Assignment:
Return the run of lines below that opens with the line containing "Given: Expand the Table" and closes with the line containing "Given: Bookmark this page with the star", keeping each one exact.

Available records:

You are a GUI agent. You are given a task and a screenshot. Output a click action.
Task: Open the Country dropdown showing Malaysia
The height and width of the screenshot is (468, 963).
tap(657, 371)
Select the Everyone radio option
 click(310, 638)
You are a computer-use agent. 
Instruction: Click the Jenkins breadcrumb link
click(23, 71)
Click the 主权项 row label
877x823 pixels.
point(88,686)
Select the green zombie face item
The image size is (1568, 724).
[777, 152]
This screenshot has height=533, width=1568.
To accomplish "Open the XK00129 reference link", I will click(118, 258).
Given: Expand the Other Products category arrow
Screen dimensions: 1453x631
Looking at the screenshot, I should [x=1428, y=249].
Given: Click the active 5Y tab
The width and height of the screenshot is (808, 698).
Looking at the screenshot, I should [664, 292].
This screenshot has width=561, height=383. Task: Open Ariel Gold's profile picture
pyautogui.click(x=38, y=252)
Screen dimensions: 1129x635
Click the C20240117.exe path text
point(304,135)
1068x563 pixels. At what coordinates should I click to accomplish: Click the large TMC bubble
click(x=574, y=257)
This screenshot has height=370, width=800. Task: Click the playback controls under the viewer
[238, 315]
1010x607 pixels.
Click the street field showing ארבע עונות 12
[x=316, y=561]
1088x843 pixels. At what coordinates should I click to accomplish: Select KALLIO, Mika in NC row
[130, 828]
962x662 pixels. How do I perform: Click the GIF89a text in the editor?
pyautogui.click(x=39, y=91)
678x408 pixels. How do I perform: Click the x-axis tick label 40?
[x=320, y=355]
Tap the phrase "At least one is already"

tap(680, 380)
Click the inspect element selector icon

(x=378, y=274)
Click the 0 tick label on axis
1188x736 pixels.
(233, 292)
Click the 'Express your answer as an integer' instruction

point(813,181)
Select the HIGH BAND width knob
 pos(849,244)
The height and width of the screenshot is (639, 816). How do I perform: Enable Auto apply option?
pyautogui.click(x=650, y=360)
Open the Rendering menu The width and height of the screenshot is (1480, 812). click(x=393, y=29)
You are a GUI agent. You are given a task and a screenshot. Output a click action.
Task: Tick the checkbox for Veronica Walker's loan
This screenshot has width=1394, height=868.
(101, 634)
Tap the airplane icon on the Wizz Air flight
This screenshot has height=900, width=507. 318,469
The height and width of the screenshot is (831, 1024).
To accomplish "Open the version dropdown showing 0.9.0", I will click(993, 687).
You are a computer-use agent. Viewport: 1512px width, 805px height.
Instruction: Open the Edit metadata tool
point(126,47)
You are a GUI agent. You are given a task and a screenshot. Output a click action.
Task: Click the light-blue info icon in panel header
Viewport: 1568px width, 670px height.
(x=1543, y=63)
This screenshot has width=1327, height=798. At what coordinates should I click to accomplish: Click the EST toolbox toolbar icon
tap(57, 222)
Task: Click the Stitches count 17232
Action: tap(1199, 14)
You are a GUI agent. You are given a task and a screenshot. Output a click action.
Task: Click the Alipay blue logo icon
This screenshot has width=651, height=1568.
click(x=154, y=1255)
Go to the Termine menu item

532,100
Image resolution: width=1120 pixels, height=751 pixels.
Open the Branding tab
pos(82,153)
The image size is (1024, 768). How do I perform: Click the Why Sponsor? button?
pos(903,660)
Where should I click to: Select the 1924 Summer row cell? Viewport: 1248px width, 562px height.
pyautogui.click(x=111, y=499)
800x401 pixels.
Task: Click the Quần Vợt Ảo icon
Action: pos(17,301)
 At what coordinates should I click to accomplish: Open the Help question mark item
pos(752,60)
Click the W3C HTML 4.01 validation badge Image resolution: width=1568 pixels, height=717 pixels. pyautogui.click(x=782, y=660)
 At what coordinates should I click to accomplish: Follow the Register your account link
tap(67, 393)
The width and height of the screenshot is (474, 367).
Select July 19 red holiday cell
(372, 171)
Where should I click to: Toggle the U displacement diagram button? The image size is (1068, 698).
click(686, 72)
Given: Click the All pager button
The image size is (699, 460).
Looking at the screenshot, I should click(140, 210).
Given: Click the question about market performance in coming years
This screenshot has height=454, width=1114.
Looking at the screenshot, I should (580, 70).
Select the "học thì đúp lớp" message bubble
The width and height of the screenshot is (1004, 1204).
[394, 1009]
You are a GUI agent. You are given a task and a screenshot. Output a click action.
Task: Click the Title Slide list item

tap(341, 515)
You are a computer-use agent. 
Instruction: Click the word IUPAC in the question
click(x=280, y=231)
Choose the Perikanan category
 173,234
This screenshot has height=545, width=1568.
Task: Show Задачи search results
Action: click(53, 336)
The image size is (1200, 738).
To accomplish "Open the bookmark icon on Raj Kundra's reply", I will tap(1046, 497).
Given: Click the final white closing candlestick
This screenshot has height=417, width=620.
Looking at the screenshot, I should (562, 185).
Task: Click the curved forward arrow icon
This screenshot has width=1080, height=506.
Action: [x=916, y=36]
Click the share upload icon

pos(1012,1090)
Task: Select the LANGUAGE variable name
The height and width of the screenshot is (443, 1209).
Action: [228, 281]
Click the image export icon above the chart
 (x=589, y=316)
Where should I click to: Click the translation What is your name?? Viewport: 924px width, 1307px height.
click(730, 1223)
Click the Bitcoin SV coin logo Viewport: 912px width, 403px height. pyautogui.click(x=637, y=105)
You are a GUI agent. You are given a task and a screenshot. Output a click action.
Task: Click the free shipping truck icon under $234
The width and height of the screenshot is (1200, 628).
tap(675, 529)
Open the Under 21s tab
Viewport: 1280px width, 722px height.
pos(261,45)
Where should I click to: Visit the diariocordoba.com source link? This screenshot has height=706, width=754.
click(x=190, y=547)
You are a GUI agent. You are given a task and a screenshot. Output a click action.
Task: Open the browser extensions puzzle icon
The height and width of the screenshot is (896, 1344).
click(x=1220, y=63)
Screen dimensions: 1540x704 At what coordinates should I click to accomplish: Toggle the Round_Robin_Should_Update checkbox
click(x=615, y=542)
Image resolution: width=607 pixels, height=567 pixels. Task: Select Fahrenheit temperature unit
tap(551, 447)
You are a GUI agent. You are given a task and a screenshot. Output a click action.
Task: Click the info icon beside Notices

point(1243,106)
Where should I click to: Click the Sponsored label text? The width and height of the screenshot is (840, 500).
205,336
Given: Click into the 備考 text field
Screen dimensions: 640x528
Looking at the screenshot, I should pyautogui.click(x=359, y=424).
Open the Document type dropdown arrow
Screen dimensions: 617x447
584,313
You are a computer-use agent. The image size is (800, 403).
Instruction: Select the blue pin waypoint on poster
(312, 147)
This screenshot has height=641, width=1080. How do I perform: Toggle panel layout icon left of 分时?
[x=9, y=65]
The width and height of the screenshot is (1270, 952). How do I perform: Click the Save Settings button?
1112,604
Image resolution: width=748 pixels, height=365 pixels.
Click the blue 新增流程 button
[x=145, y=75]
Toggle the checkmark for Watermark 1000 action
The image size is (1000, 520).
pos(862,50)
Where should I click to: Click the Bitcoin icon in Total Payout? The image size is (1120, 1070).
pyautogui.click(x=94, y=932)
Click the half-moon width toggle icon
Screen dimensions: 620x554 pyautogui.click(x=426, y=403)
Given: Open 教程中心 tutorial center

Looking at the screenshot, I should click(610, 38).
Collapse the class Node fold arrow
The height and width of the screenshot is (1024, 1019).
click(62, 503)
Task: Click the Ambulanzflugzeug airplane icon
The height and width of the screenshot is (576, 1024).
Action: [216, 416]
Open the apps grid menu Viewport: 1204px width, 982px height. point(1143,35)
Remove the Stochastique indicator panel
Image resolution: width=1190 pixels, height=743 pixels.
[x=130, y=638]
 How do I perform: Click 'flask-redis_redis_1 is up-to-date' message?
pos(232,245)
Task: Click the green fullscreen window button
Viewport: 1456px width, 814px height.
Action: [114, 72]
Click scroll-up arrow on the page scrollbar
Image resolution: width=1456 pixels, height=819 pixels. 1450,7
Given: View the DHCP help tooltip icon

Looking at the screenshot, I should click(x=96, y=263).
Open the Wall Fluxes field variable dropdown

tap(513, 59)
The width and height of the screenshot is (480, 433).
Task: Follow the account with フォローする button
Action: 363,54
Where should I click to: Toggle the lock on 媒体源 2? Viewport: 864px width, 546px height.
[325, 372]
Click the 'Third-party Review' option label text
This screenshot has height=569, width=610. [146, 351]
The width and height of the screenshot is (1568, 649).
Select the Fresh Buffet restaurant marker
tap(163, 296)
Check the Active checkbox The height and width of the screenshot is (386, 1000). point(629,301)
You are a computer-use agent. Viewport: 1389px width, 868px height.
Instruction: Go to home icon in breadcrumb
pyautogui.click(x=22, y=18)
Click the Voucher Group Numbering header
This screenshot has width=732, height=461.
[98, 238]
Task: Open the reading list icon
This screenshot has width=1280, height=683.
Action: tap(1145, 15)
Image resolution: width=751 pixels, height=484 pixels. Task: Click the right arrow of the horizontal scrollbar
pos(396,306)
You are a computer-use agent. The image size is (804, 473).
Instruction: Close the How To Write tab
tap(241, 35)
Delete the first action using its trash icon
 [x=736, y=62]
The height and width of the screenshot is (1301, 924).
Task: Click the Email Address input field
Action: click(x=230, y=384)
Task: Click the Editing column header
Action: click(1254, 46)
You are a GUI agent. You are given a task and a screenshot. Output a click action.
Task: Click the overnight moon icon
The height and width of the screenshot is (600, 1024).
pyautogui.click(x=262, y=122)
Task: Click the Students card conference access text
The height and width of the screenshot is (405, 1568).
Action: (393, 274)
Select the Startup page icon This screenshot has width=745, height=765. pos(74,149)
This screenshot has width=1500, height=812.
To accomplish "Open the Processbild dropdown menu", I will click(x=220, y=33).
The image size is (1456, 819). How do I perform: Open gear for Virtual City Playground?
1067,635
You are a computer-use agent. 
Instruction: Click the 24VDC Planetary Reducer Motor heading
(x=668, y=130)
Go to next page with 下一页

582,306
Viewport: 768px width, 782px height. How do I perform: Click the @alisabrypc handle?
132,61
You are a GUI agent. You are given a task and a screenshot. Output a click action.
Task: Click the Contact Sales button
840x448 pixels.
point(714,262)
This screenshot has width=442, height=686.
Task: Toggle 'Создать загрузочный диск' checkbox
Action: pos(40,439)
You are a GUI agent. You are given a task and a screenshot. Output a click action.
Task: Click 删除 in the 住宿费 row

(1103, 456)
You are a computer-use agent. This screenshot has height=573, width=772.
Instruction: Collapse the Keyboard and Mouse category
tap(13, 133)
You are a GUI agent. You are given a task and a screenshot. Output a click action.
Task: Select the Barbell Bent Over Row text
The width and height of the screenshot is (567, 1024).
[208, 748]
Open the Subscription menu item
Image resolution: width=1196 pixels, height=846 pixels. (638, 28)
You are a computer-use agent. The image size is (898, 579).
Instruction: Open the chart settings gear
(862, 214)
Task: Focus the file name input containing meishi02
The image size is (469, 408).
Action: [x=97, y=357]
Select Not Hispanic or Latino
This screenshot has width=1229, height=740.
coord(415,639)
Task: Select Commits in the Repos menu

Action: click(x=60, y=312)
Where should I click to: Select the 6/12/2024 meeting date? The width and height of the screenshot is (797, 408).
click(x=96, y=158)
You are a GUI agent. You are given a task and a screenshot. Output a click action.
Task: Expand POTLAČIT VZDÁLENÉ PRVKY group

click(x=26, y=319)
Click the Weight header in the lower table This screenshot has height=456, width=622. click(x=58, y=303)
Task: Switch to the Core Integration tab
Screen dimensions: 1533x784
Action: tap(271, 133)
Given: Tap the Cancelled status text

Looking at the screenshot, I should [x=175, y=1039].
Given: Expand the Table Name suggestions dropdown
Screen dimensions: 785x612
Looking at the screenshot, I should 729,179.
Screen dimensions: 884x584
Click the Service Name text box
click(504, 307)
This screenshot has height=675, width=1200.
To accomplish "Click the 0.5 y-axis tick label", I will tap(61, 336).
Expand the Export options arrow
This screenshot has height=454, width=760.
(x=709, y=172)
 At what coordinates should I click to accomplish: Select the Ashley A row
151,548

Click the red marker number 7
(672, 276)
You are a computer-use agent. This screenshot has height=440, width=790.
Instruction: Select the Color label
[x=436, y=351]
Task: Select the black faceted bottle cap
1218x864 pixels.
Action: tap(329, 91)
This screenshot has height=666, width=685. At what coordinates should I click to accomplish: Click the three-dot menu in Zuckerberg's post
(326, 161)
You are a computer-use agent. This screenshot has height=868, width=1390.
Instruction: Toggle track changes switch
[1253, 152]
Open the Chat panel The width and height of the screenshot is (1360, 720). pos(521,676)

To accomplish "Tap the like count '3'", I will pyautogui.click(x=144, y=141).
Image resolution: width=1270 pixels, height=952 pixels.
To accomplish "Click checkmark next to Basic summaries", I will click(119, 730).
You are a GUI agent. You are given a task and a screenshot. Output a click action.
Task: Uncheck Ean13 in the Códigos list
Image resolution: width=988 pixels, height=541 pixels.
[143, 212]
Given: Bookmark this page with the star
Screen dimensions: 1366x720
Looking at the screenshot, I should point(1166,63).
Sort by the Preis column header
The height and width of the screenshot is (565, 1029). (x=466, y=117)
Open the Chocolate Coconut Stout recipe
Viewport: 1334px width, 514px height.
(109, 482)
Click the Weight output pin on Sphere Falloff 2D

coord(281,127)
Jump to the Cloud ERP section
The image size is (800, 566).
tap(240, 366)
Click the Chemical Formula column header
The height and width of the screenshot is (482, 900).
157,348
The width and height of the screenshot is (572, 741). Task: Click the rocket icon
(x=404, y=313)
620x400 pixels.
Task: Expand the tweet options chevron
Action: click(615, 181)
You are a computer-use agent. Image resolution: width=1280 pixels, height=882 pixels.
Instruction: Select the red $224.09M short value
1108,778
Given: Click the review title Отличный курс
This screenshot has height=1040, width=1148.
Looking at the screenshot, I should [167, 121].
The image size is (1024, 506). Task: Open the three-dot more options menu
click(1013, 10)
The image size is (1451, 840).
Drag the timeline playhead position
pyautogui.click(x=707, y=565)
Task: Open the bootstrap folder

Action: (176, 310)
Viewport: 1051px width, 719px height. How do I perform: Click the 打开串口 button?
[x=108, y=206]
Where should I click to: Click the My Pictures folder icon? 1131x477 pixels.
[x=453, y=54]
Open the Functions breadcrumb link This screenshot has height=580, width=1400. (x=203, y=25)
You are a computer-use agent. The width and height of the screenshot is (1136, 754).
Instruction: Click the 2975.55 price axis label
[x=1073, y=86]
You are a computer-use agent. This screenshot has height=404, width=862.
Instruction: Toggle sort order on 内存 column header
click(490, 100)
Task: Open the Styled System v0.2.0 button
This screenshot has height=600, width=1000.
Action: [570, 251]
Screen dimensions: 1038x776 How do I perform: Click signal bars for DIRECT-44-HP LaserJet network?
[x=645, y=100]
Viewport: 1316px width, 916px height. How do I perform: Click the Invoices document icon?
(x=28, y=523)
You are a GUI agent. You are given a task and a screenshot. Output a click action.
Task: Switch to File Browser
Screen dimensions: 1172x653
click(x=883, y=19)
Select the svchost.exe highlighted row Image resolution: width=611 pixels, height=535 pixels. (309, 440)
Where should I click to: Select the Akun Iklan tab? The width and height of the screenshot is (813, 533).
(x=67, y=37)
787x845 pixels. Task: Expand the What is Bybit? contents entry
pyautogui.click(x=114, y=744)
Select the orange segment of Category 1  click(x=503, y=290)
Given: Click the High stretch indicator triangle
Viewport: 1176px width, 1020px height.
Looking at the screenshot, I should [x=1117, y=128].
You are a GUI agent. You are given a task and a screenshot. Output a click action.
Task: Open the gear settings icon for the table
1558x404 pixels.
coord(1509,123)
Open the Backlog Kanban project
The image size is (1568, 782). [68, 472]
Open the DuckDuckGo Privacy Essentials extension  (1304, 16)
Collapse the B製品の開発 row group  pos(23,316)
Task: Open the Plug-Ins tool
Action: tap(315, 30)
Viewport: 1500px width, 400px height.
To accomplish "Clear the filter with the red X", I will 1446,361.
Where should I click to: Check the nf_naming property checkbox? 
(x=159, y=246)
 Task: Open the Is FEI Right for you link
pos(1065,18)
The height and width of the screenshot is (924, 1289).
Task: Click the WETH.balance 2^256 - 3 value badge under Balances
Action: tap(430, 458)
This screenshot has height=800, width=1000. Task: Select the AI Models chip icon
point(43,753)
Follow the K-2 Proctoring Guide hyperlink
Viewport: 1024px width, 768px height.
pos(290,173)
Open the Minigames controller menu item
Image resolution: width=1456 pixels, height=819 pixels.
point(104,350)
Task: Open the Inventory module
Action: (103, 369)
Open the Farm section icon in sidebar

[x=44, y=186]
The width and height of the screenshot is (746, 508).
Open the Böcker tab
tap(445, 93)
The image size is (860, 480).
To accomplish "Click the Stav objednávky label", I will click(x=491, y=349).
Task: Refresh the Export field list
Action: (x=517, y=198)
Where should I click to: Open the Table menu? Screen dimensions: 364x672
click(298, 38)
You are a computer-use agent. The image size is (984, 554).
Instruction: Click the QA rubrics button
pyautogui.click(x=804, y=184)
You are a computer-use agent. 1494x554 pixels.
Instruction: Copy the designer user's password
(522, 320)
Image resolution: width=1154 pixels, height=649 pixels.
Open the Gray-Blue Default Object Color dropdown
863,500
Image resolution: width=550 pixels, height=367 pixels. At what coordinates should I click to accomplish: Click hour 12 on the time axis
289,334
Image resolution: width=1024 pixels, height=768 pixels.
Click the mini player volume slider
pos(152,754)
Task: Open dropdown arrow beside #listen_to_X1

Worked solution:
Given: Expand the Table Name suggestions dropdown
Screen dimensions: 785x612
Looking at the screenshot, I should 729,179.
Screen dimensions: 884x584
Click the Service Name text box
click(504, 307)
This screenshot has height=675, width=1200.
To accomplish "Click the 0.5 y-axis tick label", I will tap(61, 336).
Expand the Export options arrow
This screenshot has height=454, width=760.
(x=709, y=172)
 At what coordinates should I click to accomplish: Select the Ashley A row
151,548

Click the red marker number 7
(672, 276)
You are a computer-use agent. This screenshot has height=440, width=790.
Instruction: Select the Color label
[x=436, y=351]
Task: Select the black faceted bottle cap
1218x864 pixels.
Action: tap(329, 91)
This screenshot has height=666, width=685. At what coordinates should I click to accomplish: Click the three-dot menu in Zuckerberg's post
(326, 161)
You are a computer-use agent. This screenshot has height=868, width=1390.
Instruction: Toggle track changes switch
[1253, 152]
Open the Chat panel The width and height of the screenshot is (1360, 720). pos(521,676)

To accomplish "Tap the like count '3'", I will pyautogui.click(x=144, y=141).
Image resolution: width=1270 pixels, height=952 pixels.
To accomplish "Click checkmark next to Basic summaries", I will click(119, 730).
You are a GUI agent. You are given a task and a screenshot. Output a click action.
Task: Uncheck Ean13 in the Códigos list
Image resolution: width=988 pixels, height=541 pixels.
[143, 212]
Given: Bookmark this page with the star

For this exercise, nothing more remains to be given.